Korine: I was just talking about that with somebody, but it's like, I have so many. They're hilarious to watch on their own. But I don't know, do people actually buy DVDs any more? I don't even know. Is there like a still place where people can watch special features? I mean, maybe on YouTube you can put the scenes out.
Moondog as an artist, is there anything about him you relate to or find inspiring?
Korine: Mostly his life is so different to mine, but I like the fact that he always is trying to find joy. Like he says, he feels like the world is conspiring to make him happy. I think there's something beautiful about that. I think in the end, maybe that's all we have.
When do you feel most joyful when you're working?
Korine: It's just when it all comes together. Actually, the most joy I get on a film is when something leaves the page, when it goes to a place that I hadn't dreamed it would go, you know. Like when everything just coalesces in some way and the sky is beautiful and the camera moves in some beautiful way, and everything just clicks. That's why I work so hard just to get these moments that are fleeting. That's what makes it worth it.
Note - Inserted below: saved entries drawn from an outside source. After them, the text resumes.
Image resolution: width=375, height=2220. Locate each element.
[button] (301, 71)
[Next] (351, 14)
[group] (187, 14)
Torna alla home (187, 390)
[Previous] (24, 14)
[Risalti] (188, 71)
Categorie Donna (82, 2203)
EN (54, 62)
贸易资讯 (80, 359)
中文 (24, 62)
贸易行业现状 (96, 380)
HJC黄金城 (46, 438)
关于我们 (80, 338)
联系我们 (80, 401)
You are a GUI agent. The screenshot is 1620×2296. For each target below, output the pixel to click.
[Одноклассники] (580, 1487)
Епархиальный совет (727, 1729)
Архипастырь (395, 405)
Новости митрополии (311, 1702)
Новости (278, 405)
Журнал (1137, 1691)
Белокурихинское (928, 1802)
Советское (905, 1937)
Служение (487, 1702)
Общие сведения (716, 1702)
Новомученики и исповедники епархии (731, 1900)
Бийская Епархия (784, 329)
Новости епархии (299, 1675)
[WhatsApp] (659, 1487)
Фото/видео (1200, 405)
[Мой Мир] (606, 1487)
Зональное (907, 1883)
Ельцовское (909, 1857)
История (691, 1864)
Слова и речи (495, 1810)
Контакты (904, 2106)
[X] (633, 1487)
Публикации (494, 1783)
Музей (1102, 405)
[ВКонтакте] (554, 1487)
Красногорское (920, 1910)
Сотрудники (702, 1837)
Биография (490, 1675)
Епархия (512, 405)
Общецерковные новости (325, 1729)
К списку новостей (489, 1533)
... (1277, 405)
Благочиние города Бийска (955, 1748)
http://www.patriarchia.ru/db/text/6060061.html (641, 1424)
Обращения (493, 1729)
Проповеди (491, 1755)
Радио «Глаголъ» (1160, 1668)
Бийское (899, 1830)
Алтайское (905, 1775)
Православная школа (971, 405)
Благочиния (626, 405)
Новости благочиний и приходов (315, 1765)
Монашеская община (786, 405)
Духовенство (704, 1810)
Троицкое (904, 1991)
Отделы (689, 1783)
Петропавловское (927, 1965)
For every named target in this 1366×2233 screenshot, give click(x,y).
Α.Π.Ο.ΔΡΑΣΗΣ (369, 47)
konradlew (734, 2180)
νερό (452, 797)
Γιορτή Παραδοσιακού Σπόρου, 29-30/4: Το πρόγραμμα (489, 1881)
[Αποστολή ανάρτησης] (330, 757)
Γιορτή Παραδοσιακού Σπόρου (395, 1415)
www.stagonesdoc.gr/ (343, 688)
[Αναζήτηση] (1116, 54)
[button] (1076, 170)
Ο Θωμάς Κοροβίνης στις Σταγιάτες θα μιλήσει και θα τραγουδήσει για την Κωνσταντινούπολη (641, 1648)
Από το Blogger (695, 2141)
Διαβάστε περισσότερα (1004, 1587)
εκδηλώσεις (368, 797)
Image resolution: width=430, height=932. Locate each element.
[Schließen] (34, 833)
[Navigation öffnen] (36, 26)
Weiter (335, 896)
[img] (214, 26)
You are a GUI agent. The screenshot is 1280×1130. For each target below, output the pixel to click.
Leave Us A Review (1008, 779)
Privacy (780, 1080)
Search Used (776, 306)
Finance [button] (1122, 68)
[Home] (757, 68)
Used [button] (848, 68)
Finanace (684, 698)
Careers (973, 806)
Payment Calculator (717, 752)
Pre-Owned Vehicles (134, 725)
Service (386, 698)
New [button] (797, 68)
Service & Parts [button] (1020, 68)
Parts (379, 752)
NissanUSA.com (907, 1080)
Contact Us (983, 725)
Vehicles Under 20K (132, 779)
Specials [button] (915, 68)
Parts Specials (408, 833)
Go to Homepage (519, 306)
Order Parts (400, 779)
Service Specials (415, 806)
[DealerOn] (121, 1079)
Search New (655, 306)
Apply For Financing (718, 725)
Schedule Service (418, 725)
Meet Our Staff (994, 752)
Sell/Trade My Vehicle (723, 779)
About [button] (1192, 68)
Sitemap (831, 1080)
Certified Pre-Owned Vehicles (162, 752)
Before The Beach Bum, you were going to make a movie with Benicio Del Toro and Al Pacino.
Korine: Yeah.
Is that a project you'd ever want to return to and make?
Korine: I might do that next. I'm trying to figure it out, you know. After this comes out, I'm going to take a little time and just think about what to do, but it was a movie called The Trap, and we were almost at work on it for two years. We were probably a month out. The cast is really big and totally different. It was kind of like a revenge film, ultra violent, super intense and menacing. It dealt with the rap world in Miami.
I spent six months storyboarding the film, and then there was an issue with one of the actors and scheduling and everyone's schedules got messed up, and so they wanted to push it back a year, and I just couldn't do it. At that point, I wanted to make something funny, and so it's something I might actually come back to next.
Since you've explored poets, celebrity impersonators, and will maybe depict rappers next, are there any other worlds or occupations you'd want to make a movie about one day?
Korine: Yeah, I love mowing grass, so when I was a kid, my first job I would mow all my neighbor's grass, and I was really good at it. I could get right up on the edge, and then one day bark got caught in the propellor. It smacked me in the middle of my forehead and I stopped mowing yards, but I always feel like it's something I want to go back to and see if I can master.